### Provided records
-------------------------
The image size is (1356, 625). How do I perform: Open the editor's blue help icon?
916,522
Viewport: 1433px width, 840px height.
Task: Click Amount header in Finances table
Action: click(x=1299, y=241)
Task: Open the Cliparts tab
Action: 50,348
-------------------------
### Task directions
Write the data from above out again, exactly.

### Response below
The image size is (1356, 625). How do I perform: Open the editor's blue help icon?
916,522
Viewport: 1433px width, 840px height.
Task: Click Amount header in Finances table
Action: click(x=1299, y=241)
Task: Open the Cliparts tab
Action: 50,348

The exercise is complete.